Vem nimim, auxílio-moradia
Lutando há anos para conseguir um reajuste que reponha o poder aquisitivo de seu subsídio, vez que o Governo sistematicamente ignora a ordem constitucional do artigo 37, X, a Magistratura Nacional optou por seguir um caminho movediço para atingir seu desiderato. Valendo-se de autorização inscrita na lei complementar 35, Lei Orgânica da Magistratura Nacional (Loman), instituiu o auxílio-moradia. O auxílio é uma ajuda de custo para atender às despesas de locação dos magistrados quando inexistir na comarca onde atuam residência oficial. O auxílio-moradia, como ajuda de custo que é, tem natureza jurídica de verba indenizatória, razão por que não sofre a incidência do percentual do imposto sobre a renda. A parcela indenizatória deve ressarcir um dano ou compensar um prejuízo sofrido por aquele que está sendo ressarcido.

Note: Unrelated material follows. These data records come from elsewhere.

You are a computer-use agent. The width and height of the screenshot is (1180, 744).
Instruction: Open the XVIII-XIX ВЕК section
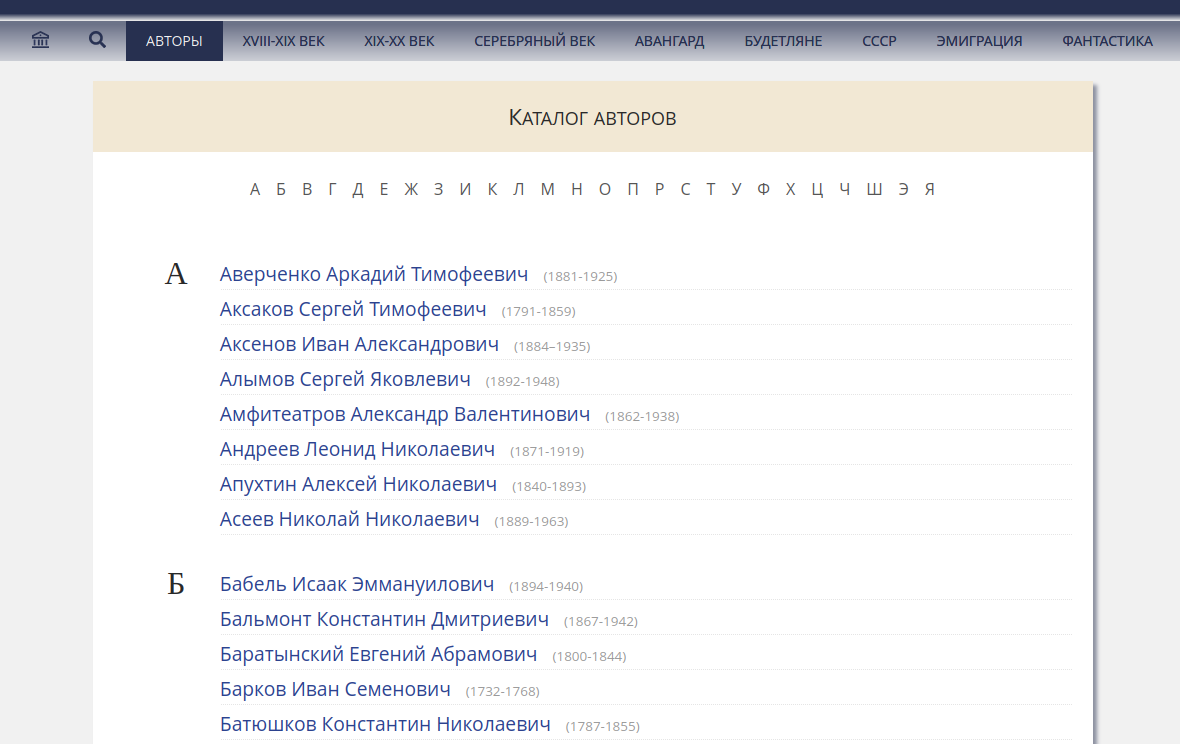coord(283,41)
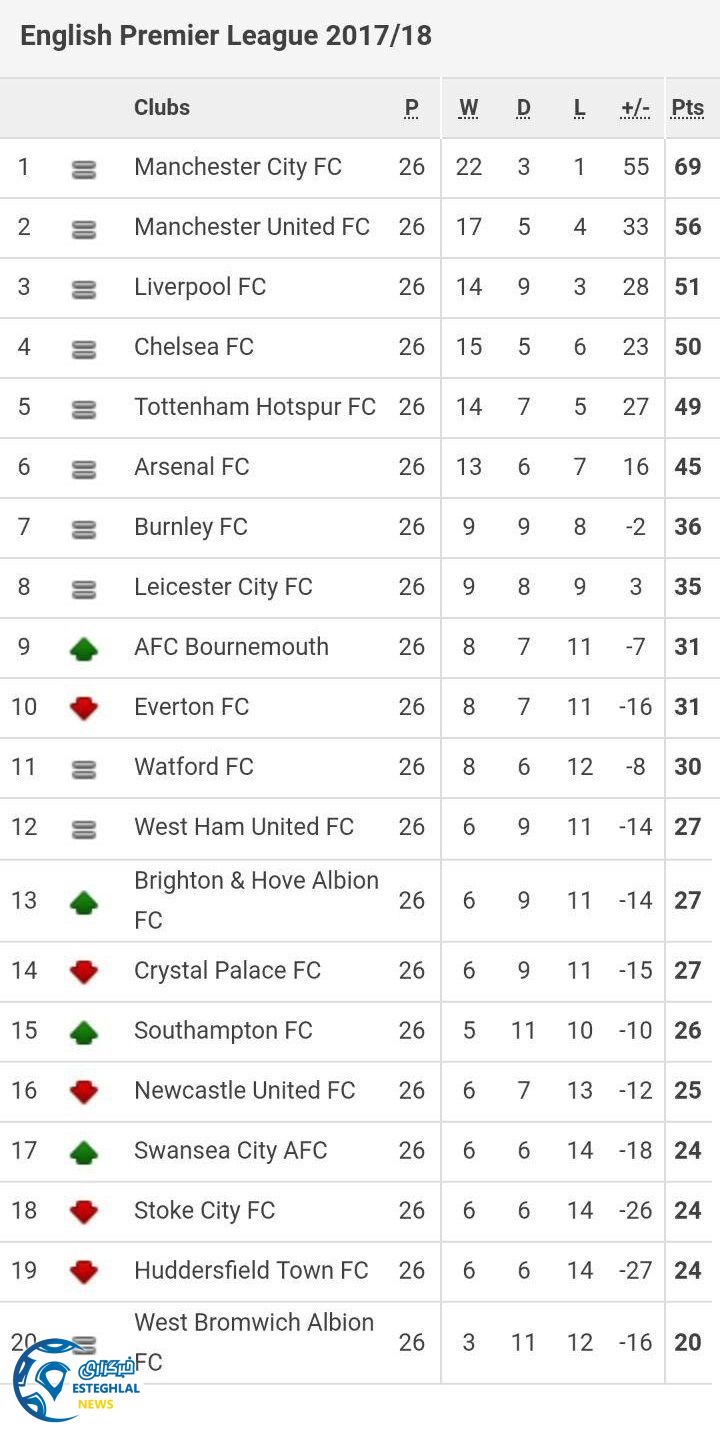The width and height of the screenshot is (720, 1444).
Task: Click the green up arrow beside AFC Bournemouth
Action: pyautogui.click(x=84, y=649)
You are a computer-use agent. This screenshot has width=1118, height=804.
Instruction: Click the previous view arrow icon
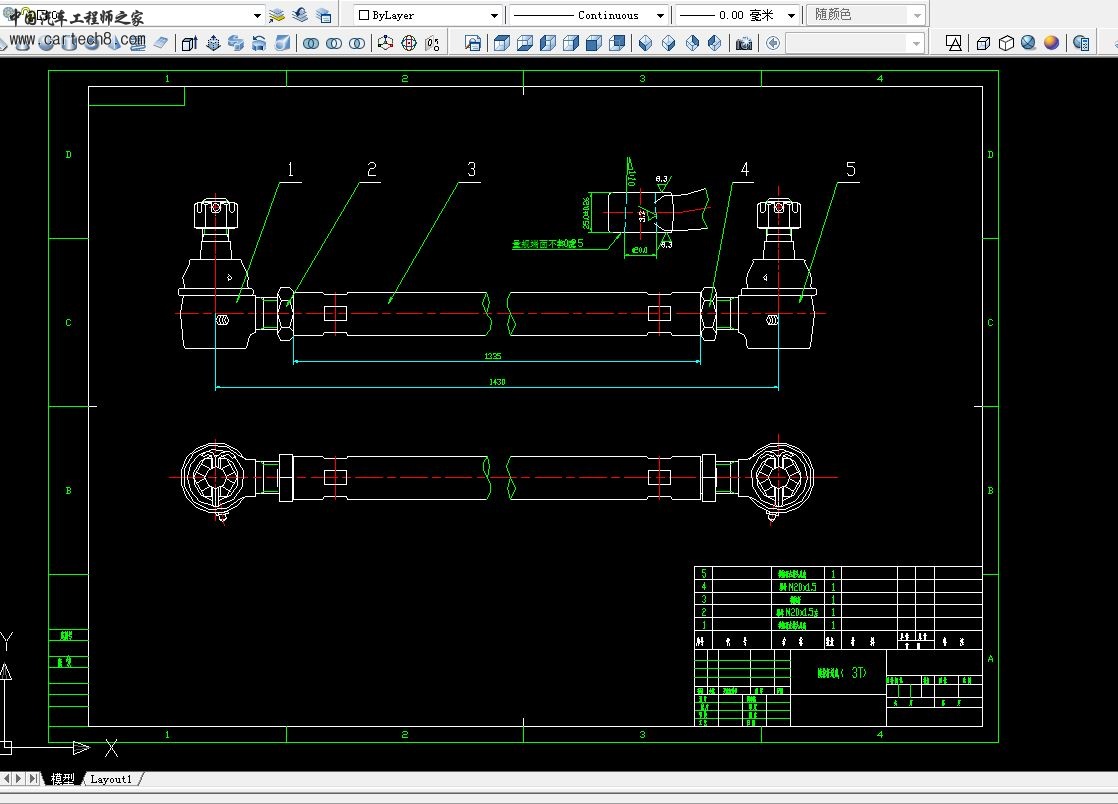tap(773, 43)
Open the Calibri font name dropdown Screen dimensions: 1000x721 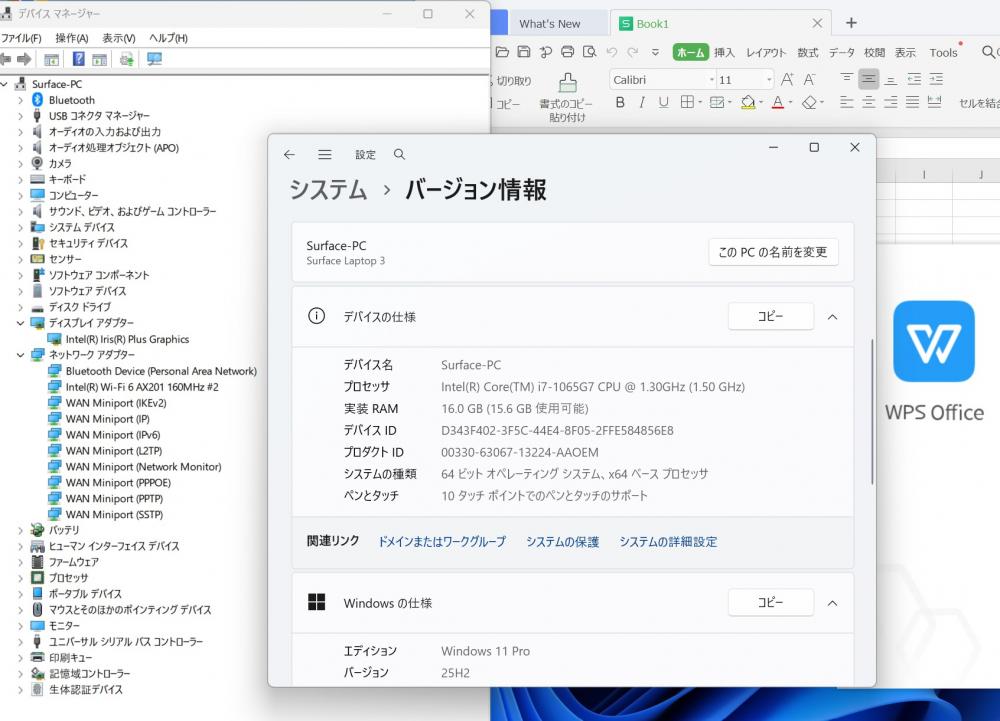pyautogui.click(x=711, y=80)
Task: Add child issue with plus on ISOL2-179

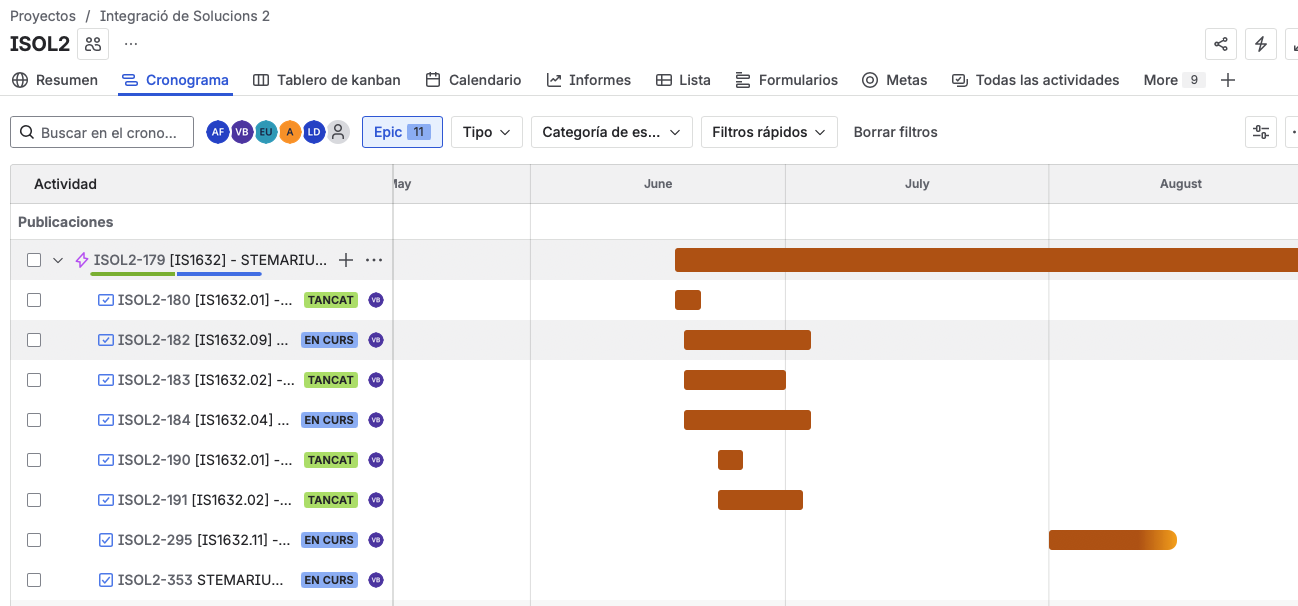Action: 346,260
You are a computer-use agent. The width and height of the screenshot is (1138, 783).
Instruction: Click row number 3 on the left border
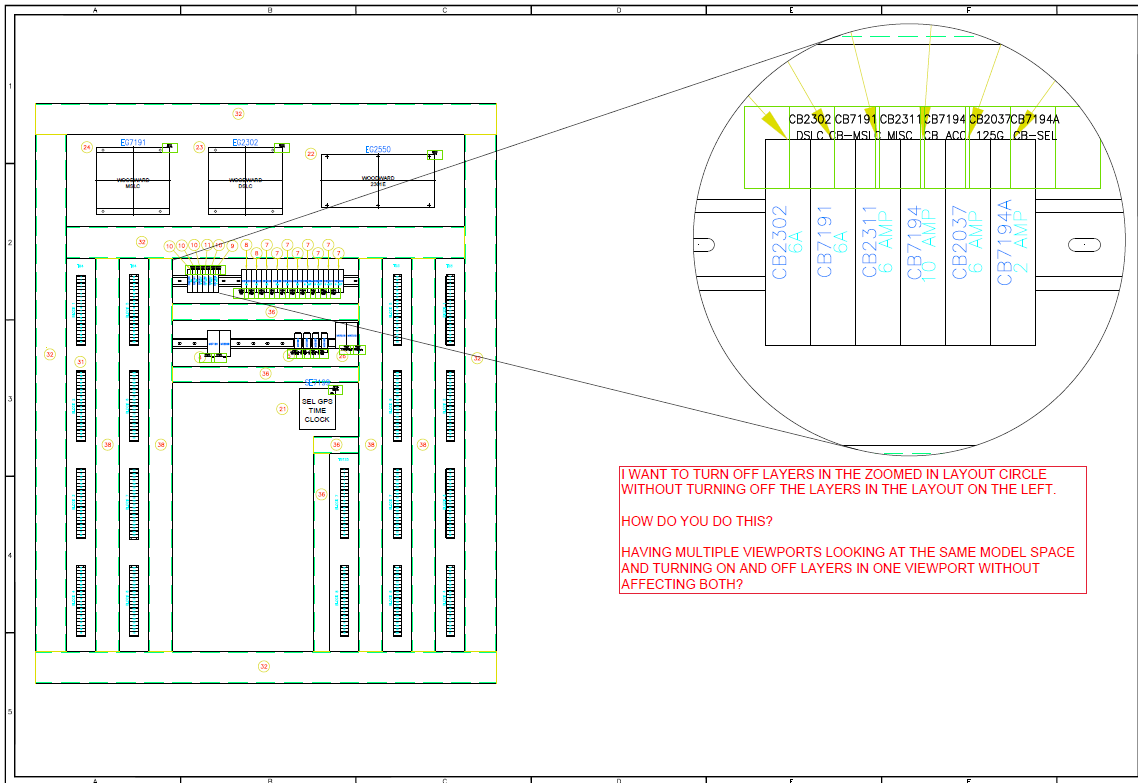pos(8,397)
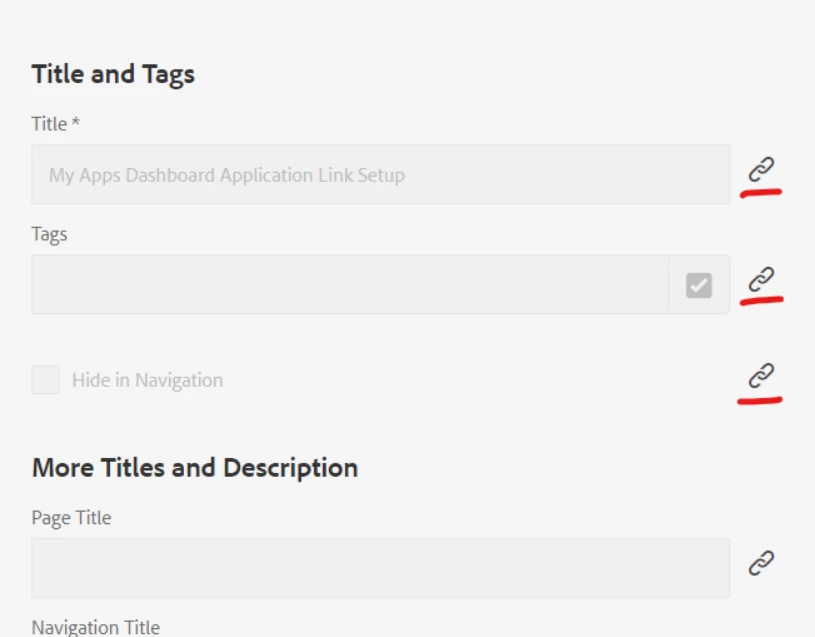Focus the Page Title input field
The image size is (815, 637).
[x=380, y=568]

Só pode recebê-lo o magistrado que não for proprietário de imóvel na comarca onde trabalha e nela não existir residência oficial.
Pois bem: aqui em Minas Gerais, seguindo o exemplo de diversos outros estados, resolução do Órgão Especial do Tribunal de Justiça determinou o pagamento da parcela a todos os juízes da ativa, inclusive àqueles proprietários de imóveis no local em que trabalham. Os magistrados que possuem imóveis nas comarcas nas quais exercem sua jurisdição não têm dano a ser ressarcido e nem prejuízo a ser compensado. Pagar aluguel a si mesmo? Qual é a fundamentação jurídica, moral ou ética para isso? É assim que o Poder Judiciário pretende mostrar-se aos brasileiros? É subterfugindo que pensa resolver seus problemas de remuneração? É assim, arriscando-se a perder sua credibilidade? É assim, jogando na lama sua dignidade?
Penso que o auxílio, como mencionado na resolução publicada, não resiste a um segundo e mais prolongado olhar sobre a matéria, com a profundidade necessária ao reconhecimento da ausência ali dos princípios de legalidade, moralidade e razoabilidade. Sabedores da insatisfação que seria gerada pelos fatos, alguns juízes pediram aos colegas “muita calma nesta hora”, vaticinando que “daqui a dois dias todo mundo esquece”. Juízes precisando contar com o esquecimento de todos quando deveriam era lutar para que suas definições jurídicas nos processos fossem de tal monta que todo mundo sempre delas se lembrasse e nunca as esquecesse pelo que de justiça e obediência à legalidade contivessem. Outros juízes se entusiasmaram tanto que propuseram a “canonização” dos ministros Fux e Lewandowisk. Finalmente, um outro magistrado, embevecido pelos reais que irão engordar seu contracheque, permitiu-se proferir a infeliz frase: “Vem nimim, auxílio-moradia, tô doidinho pra te conhecer”. Para aonde caminha o Poder Judiciário?